Çalışmamızdaki kısıtlılıklar; hastaların bazılarının daha önceki kullandığı ilaçları iyi bilmemesi, sistemimizde kayıtlı olanlar hariç, eklem tutulumlarını sorguladığımızda, hareket kısıtlılığı olup muayene edilemeyen eklemlerde, mevcut artraljileri tutulum olarak tarif edebilme ihtimalleriydi. Bazı dış merkezde tanı alan hastaların RF, CCP, ESR, CRP değerlerini bize ilk başvuru anı olarak kabul etmemiz ve sistemimizde sigara, alkol, hipertansiyon, diyabet gibi bilgiler açısından hastalarla telefon görüşmesi yapmak gerekmesiydi.

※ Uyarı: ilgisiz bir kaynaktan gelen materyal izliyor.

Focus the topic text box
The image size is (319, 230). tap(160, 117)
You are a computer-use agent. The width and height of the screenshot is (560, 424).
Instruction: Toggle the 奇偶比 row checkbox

Sonuç olarak, GBRA hastaları daha çok omuz eklemi tutulumu, daha çok ESR ve CRP değeri yüksekliği ile başvuran hastalardı ve diyabet, hipertansiyon ateroskleroz gibi komorbid durumlar bu hastalık grubunda daha fazla görüldü. Tedavi yönetiminde ise DMARD ve steroid tedavilerinin her iki grupta da benzer olarak uygulandığı, daha önceleri ise MTX ve SSZ kullanımının GBRA’lı hastalarda daha az kullanıldığı görüldü.